Abstract

The lymphatic system is important in mounting an immune response to foreign antigens and tumors in humans and animal models. The liver produces a large amount of lymph, and its lymphatic system is divided into three major components: the portal, sublobular and superficial lymphatic vessels. Despite the fact that mice are the most commonly used laboratory animals, detailed descriptions of the anatomical location and function of the lymph nodes (LNs) that drain the liver are surprisingly absent. In this study, we found that the portal and celiac LNs adjacent to mouse liver were stained with Evans blue within 5-8 min.
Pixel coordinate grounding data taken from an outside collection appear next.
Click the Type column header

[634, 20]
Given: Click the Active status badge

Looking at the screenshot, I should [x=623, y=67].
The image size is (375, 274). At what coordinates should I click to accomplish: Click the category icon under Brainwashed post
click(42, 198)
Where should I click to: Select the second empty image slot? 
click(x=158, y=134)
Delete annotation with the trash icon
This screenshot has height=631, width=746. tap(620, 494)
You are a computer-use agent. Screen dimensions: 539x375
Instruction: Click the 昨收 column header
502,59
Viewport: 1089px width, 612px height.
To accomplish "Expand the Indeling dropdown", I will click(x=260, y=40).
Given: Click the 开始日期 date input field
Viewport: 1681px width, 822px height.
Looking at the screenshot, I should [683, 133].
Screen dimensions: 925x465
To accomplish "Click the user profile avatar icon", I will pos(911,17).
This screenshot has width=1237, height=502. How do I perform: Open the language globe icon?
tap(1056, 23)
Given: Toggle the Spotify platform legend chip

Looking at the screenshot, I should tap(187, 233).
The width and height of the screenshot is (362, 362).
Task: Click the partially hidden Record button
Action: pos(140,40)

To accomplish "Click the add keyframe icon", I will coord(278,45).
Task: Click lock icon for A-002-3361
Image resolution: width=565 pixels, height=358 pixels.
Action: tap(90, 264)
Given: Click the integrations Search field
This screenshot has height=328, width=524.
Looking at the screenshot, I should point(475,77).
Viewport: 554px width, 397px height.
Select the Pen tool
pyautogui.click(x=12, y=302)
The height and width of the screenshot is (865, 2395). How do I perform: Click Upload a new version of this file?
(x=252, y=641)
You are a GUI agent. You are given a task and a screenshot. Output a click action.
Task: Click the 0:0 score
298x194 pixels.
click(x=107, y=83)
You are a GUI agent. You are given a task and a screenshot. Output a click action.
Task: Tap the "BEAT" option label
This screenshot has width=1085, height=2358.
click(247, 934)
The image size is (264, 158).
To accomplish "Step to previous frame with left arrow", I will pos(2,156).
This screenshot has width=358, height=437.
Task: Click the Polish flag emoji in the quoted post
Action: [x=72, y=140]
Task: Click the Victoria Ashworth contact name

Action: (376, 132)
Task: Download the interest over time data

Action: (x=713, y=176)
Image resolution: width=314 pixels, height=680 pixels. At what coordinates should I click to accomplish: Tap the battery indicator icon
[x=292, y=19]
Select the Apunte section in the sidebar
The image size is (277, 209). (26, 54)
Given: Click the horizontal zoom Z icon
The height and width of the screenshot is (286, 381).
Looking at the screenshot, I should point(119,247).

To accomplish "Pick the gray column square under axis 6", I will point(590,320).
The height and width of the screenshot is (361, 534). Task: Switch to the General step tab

Enhanced green fluorescence protein (EGFP)-positive cells from the liver also drained into the two aforementioned LNs. These data indicate that the portal and celiac LNs drain the mouse liver. Lymphadenectomy of the identified liver-draining LNs resulted in hepatitis B virus (HBV) persistence in immunocompetent mice compared with the sham group. In addition, the frequencies of CD8 ⁺ T cells and dendritic cells (DCs) increased significantly in the liver-draining LNs after hydrodynamic injection of HBV plasmid. Liver-draining LN cells in HBV plasmid-injected mice also showed significant antigen-specific proliferation in response to stimulation with recombinant hepatitis B core antigen in vitro. Adoptive transfer of these cells into Rag1 ^-/- mice induced a reduction in the serum concentration of hepatitis B surface antigen (HBsAg) compared to liver-draining LN cells in uninjected mice. Altogether our data characterize the liver-draining LNs and provide evidence that the liver-draining LNs induce an anti-HBV-specific immune response responsible for HBV clearance.